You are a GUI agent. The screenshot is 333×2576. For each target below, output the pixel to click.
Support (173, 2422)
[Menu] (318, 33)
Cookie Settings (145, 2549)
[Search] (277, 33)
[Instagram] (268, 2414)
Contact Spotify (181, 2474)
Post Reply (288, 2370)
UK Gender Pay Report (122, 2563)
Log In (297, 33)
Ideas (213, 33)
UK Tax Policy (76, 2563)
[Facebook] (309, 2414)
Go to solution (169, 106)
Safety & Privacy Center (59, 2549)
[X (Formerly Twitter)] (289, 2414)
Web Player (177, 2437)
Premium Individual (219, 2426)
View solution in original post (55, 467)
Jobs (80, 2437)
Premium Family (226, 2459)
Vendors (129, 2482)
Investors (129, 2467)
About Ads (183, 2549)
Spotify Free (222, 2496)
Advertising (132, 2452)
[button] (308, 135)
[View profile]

---*---

:: Work item ::
Of all the entries above, how many lines contain "Premium"? Give the number alone.

:: Result of this task ::
2